The problem of this library is that it is currently not well supported, but the point is that you can derive your code with the aeson options you like and it should work. There are other libraries that convert Haskell types to Elm, but none of them does that ..

saurabhnanda commented 5 years ago

@mitchellwrosen IIUC you're basically walking down the TH representation of a Haskell data-type and transpiling it to Elm, right? I was thinking of changing the internals of elm-bridge to do something similar. Currently, there seem to be many corner cases that it doesn't handle. For example, I'm not sure why newtype UserId = UserId Int is converted to type alias UserId = Int, and not type UserId = UserId Int.

Is there any reason why elm-bridge is not transpiling the TH representation to Elm?

Related to #40

mitchellwrosen commented 5 years ago

@saurabhnanda Yeah, just making an Elm type from a Haskell one at compile time. With an Elm type ADT in hand, any number of transformations can happen to it at the Haskell value level before rendering, such as field renaming and the type alias <--> type for records/newtypes you mentioned, where both encodings might be desirable under different circumstances.

My perception just before I hopped on the plane & wrote this was that even this basic transformation was not really standardized on, nor exposed by any Elm/Haskell library, so it seemed like the right place to start.

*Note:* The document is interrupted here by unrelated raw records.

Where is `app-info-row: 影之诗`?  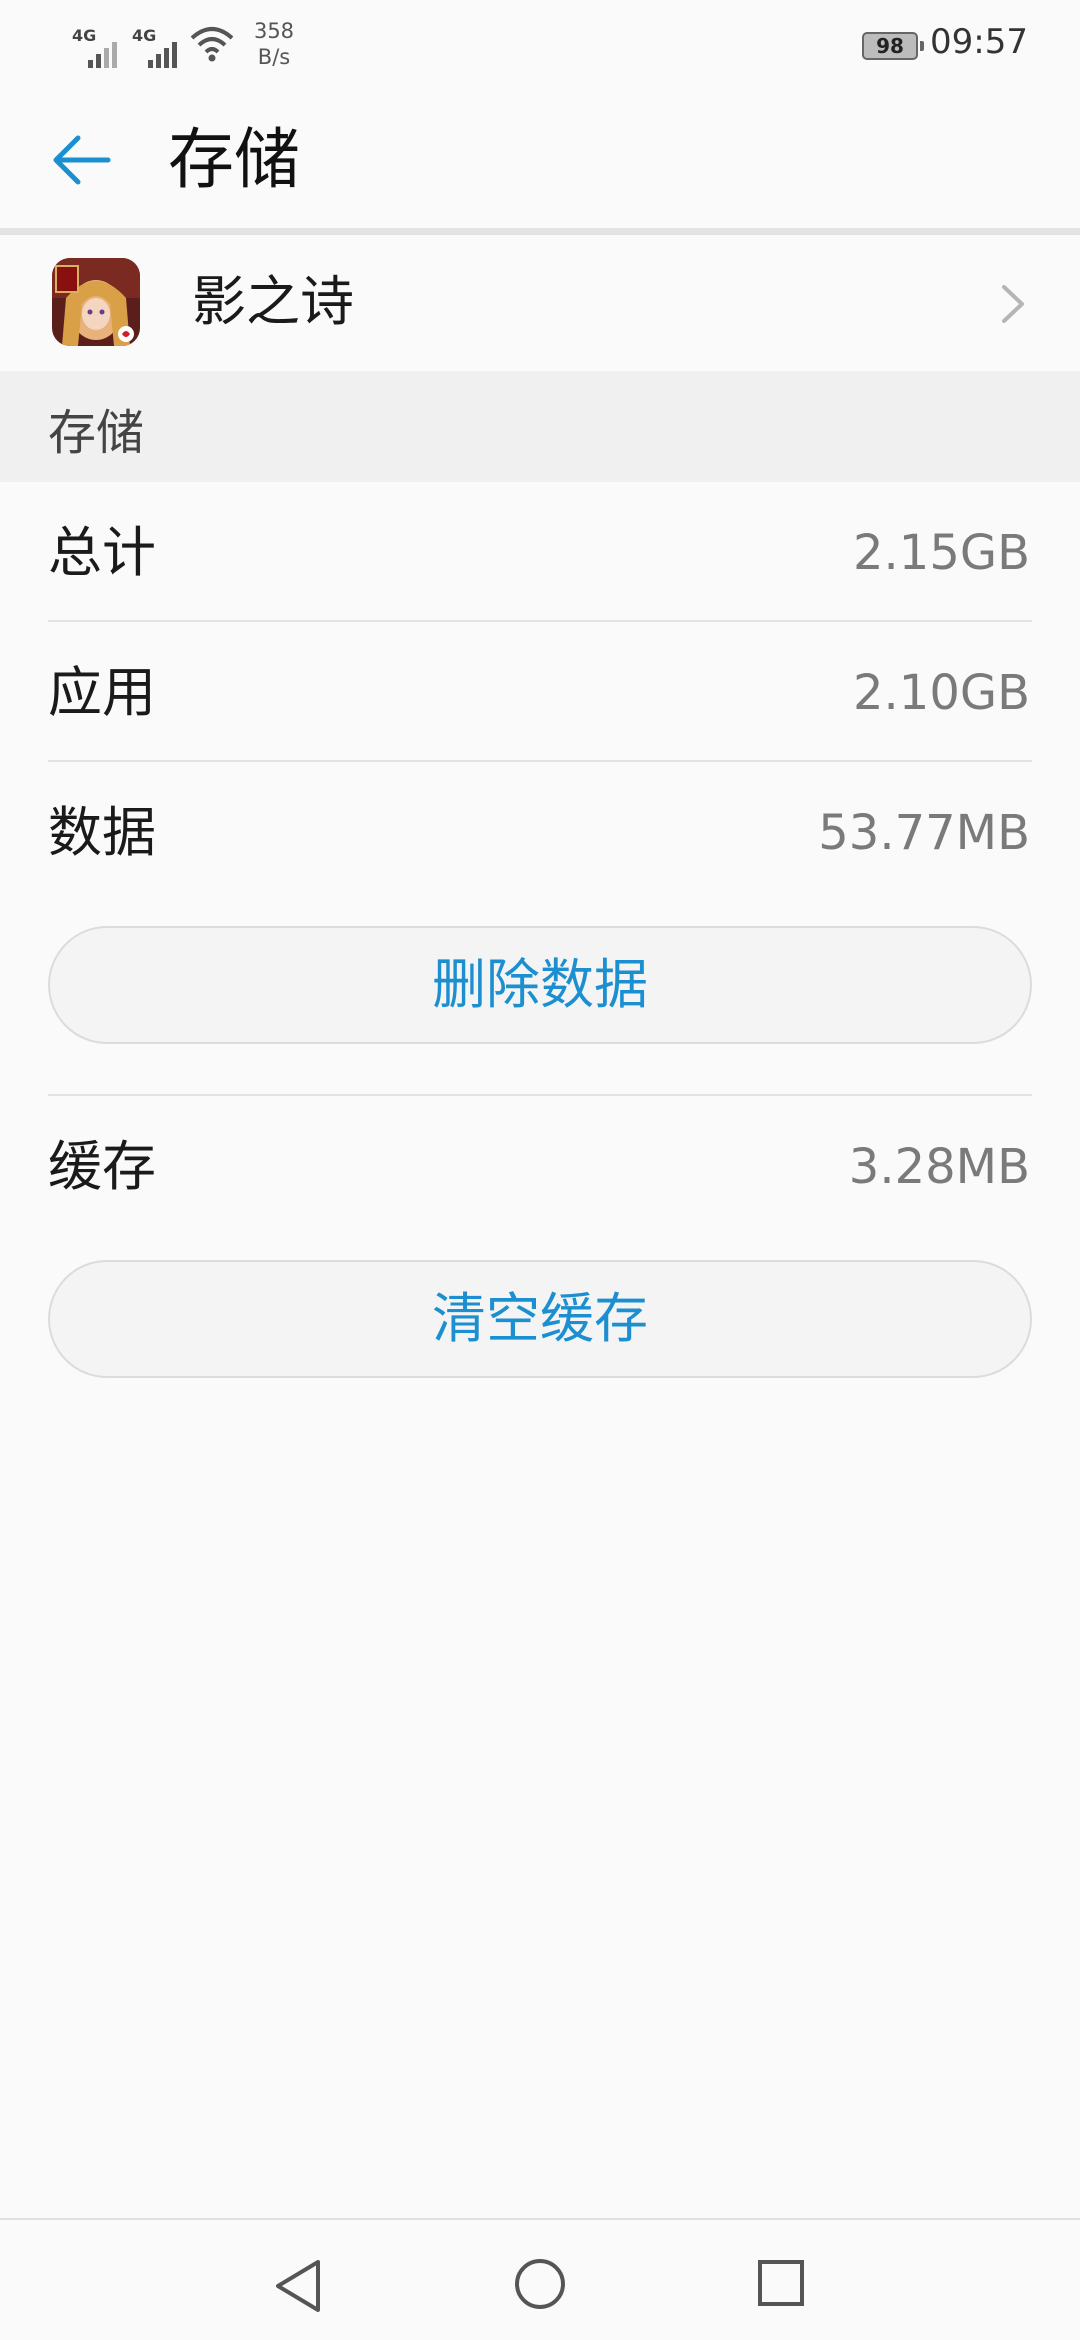 app-info-row: 影之诗 is located at coordinates (540, 303).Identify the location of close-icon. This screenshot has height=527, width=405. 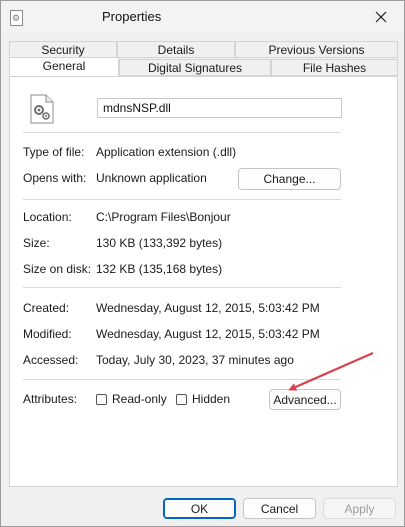
(381, 17).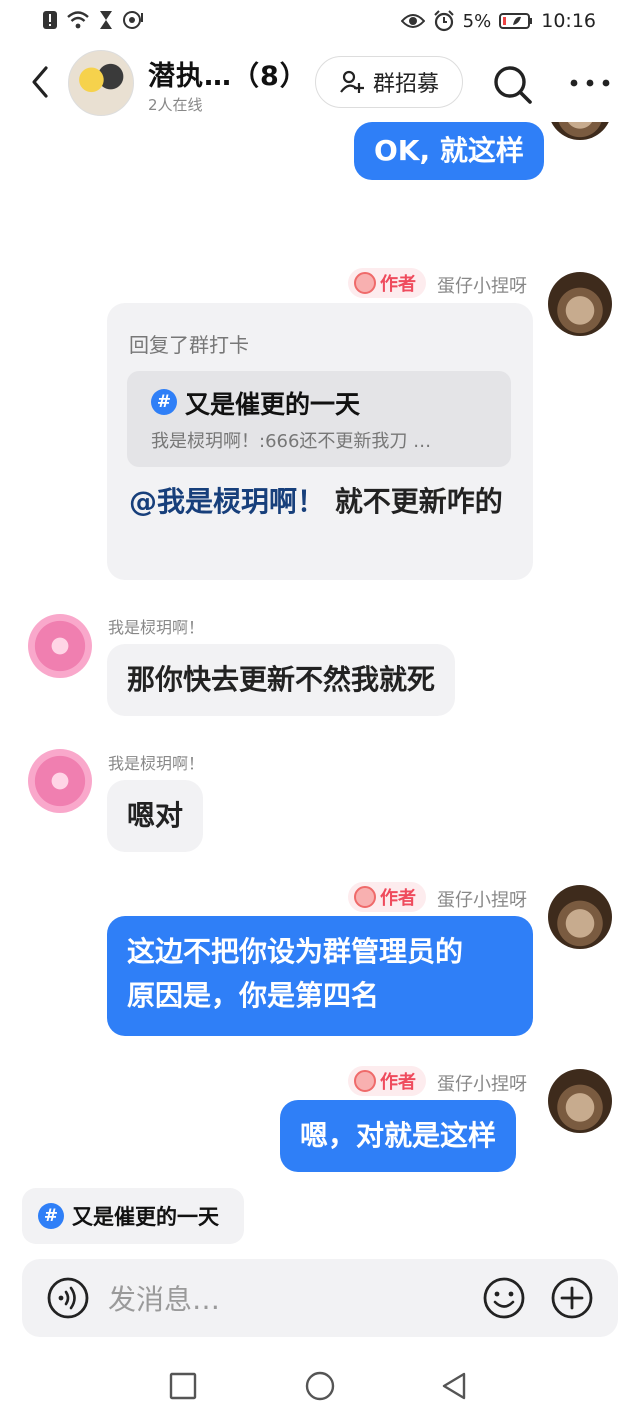 This screenshot has height=1422, width=640. I want to click on voice-icon, so click(68, 1298).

Obviously people want a lot more code gen than just type declarations (json encoding/decoding, servant clients, etc) - which is one possible separation of concerns (i.e. library boundaries) that makes sense to me.

bartavelle commented 5 years ago

The newtype idiom is supported, in a clumsy way, as described here. The reason it is not done by default is that I liked it better that way :)

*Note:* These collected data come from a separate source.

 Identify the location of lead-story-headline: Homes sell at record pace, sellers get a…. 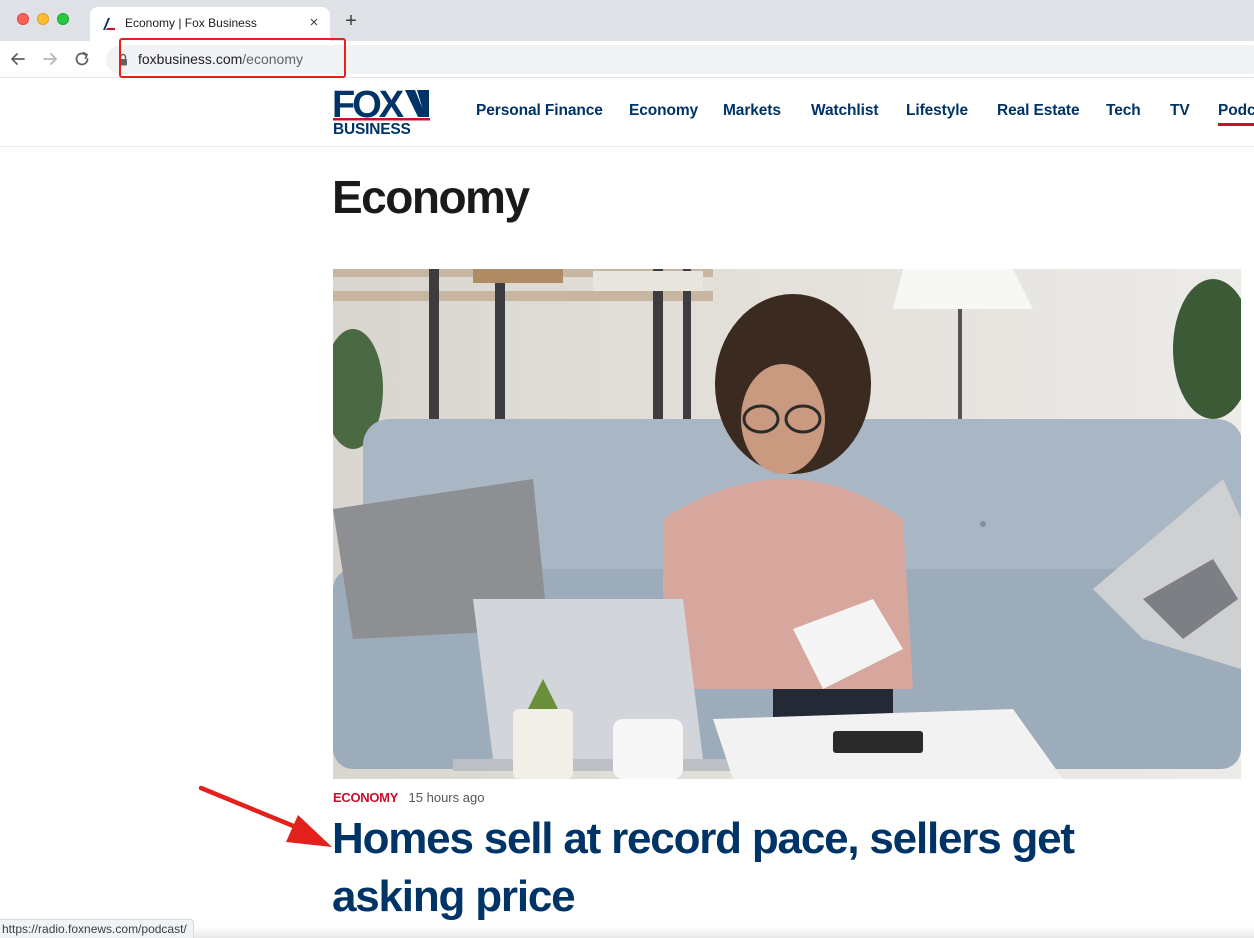
(772, 868).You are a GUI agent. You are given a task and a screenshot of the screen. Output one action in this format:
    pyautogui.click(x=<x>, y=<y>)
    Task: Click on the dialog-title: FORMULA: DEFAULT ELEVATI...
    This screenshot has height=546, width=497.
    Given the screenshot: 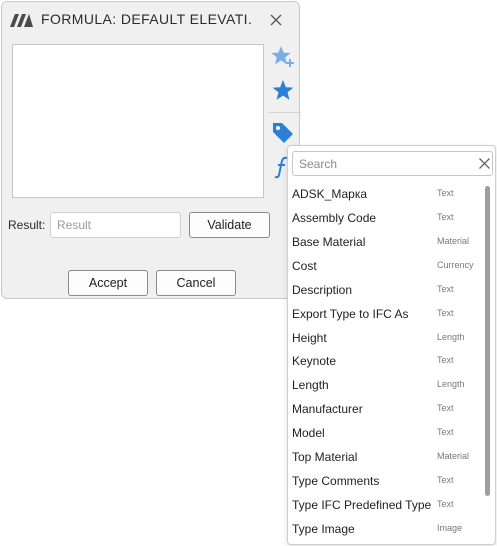 What is the action you would take?
    pyautogui.click(x=146, y=19)
    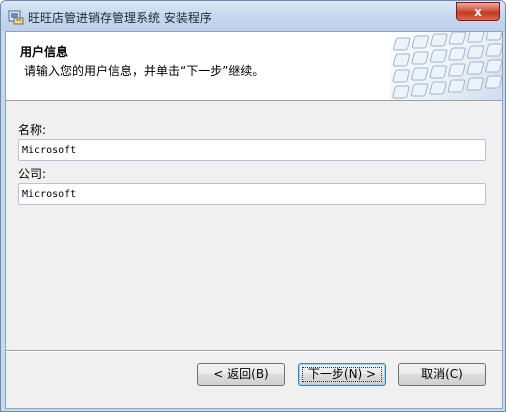 The height and width of the screenshot is (412, 506). What do you see at coordinates (254, 351) in the screenshot?
I see `button-separator` at bounding box center [254, 351].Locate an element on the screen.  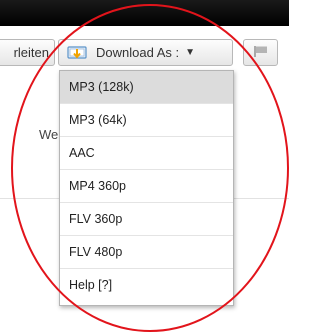
menu-item-mp4-360p: MP4 360p is located at coordinates (146, 186).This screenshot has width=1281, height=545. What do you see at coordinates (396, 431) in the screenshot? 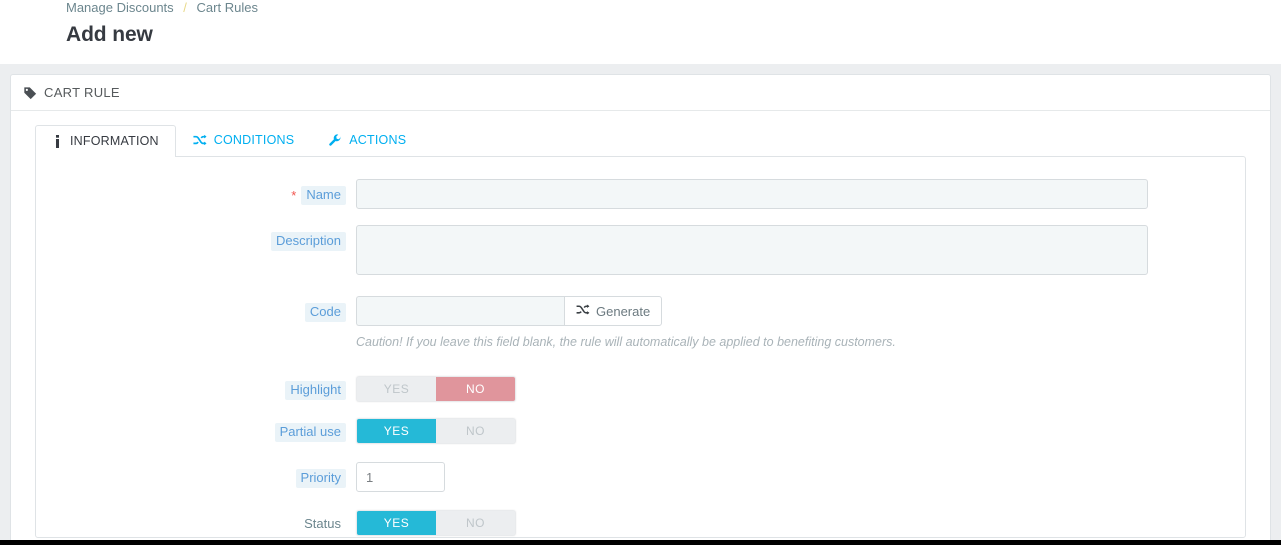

Not sure why you are saying it is not transpiling the TH representation to Elm, as this is clearly done though? You mean, why is it using an intermediate representation?

saurabhnanda commented 5 years ago

The newtype idiom is supported, in a clumsy way, as described here. The reason it is not done by default is that I liked it better that way :)

Ah thanks! Didn't know that.

Not sure why you are saying it is not transpiling the TH representation to Elm, as this is clearly done though? You mean, why is it using an intermediate representation?

Actually, scratch that question. I'm neck-deep into reading 3 different Elm code-gen libraries and I got confused!